§ **Task objective**:
In the entries below, count each line holding the word "Melhores". Answer with the total alone.

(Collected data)
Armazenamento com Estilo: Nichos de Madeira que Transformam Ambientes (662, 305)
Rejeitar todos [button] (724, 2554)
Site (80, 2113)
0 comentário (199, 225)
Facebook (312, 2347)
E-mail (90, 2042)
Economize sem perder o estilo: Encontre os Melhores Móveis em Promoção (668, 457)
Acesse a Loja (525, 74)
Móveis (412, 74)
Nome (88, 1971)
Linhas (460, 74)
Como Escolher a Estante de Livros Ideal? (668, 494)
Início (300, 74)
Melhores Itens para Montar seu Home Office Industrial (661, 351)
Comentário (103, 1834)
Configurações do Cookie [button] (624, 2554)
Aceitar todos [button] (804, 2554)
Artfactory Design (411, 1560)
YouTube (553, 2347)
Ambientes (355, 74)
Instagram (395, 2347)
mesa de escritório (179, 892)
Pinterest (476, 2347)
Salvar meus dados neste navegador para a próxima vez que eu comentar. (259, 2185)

§ **Response to the exercise**:
2